杨志婥琪,周兰江,周蕾越
1(昆明理工大学 信息工程与自动化学院,昆明 650500) 2(昆明理工大学 津桥学院 电子与信息工程学院,昆明 650106)
老挝语的光学字符识别(Optical Character Recognition,OCR)能缓解老挝语语料匮乏的问题,但目前老挝语文字识别技术尚在起步阶段,老挝语复杂的字符结构特征及图片背景复杂、文字模糊等原因导致老挝文字识别准确率难以提升,识别结果存在错误使得识别后的老挝文本不能直接用于自然语言处理基础任务.因此,对老挝文字识别后的文本进行纠错以减少错误能有效提高老挝文字识别准确率,以及提升老挝文字识别结果在其他任务上的可利用性.

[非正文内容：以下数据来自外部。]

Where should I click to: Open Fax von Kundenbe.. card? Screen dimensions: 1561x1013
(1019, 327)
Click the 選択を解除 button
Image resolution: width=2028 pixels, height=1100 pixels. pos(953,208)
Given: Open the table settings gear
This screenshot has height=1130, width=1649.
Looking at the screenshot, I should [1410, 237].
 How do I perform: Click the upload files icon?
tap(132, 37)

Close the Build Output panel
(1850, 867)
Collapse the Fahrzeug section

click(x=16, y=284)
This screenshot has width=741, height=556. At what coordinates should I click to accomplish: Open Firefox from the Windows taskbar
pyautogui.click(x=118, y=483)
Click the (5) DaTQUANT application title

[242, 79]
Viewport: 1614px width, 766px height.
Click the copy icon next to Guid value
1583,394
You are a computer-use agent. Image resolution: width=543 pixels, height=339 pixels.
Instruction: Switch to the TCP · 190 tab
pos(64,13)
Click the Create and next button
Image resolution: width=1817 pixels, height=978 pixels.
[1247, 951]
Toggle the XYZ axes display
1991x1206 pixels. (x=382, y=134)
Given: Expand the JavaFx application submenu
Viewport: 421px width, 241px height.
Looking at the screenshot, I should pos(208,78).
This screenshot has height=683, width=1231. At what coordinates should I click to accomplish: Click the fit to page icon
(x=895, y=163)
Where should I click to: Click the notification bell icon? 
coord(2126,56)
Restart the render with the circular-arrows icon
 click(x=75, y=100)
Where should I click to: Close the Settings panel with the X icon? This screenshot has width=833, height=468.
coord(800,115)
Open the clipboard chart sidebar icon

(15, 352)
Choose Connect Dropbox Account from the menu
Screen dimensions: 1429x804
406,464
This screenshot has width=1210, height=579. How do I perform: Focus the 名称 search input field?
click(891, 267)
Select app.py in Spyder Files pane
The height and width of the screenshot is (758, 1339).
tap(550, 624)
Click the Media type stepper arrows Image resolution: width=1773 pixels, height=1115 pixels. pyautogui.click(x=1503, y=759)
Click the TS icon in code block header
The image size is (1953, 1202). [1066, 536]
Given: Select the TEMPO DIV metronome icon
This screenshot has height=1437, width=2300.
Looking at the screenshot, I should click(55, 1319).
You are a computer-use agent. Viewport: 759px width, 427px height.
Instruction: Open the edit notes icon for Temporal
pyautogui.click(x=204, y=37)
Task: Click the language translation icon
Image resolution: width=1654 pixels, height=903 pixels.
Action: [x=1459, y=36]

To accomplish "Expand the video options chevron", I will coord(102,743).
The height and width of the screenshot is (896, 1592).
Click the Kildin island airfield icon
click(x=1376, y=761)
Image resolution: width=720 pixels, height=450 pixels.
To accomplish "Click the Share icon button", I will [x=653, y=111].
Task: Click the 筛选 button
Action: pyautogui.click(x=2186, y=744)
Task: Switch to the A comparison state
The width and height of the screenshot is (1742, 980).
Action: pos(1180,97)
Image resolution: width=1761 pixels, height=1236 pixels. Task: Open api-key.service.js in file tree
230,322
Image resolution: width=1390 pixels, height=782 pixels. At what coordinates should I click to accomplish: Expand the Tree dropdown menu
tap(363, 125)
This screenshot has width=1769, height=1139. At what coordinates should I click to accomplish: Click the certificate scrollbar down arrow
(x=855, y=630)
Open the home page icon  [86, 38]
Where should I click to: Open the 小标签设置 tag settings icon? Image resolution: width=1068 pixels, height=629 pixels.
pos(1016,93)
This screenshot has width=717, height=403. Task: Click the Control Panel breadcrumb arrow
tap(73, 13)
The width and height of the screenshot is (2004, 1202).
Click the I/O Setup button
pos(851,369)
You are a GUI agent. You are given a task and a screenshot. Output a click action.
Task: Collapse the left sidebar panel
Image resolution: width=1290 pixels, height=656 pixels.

在先前的老挝文字识别研究中,针对老挝语字符结构复杂导致识别困难的问题进行了相关研究,提升了识别准确率,但识别结果仍存在错误(1)http://kns.cnki.net/kcms/detail/21.1106.TP.20210420.1049.008.html..本文针对先前的老挝文字识别结果进行分析,发现识别结果的错误主要集中在相似字符误识别和字符粘连、断裂导致的识别错误上.因此,本文在老挝语OCR后处理研究中需要解决上述问题.
目前,深度学习模型已被应用到OCR后纠错的研究中,文献[1]中来自荷兰阿姆斯特丹大学的团队提出了OCR后基于字符级seq2seq模型的英文错误校正模型,多层LSTM作为解码器,将校正任务形式化为从拼写错误到目标拼写的翻译,在ICDAR 2019 OCR后文本校正竞赛中得分最高.由于老挝语是词间无分隔语言,故本文同样基于字符级别建模以避免分词造成的错误,且序列到序列的模型架构针对本文数据集中错误语句和目标语句存在长度不等的情况是适用的,使用长短期记忆网络(Long Short-Term Memory,LSTM)建模也能更好地获取老挝长文本的语义信息.但将校正任务形式化为翻译任务,模型容易产生一定程度的误纠,因此借鉴Qiu等人[2]的方法,将语言模型和seq2seq模型结合,以修正深度模型产生的错误.此外,谢海华等人[3]采用音近、形近字判断等多种筛选纠正结果的方法,并针对一些典型且特殊的错误,例如“的地得”误用,采取了数据增强方法.同样地,针对老挝语OCR结果中的高频错误本文生成了相应的数据扩充训练集,以数据增强方式训练模型.叶俊民等人[4]基于预训练语言表征模型(Bidirectional Encoder Representation from Transformers,BERT)建模得到文本的多种语义表示来完成对错误的修正,并将错误检测与错误修正的损失作为整个模型的损失,以此提升模型性能.遗憾的是,BERT模型尚不支持老挝语(2)https://github.com/google-research/bert/blob/master/multilingual.md,但借鉴该方法,本文引入多任务学习的方式,以辅任务的损失值提升模型训练效果.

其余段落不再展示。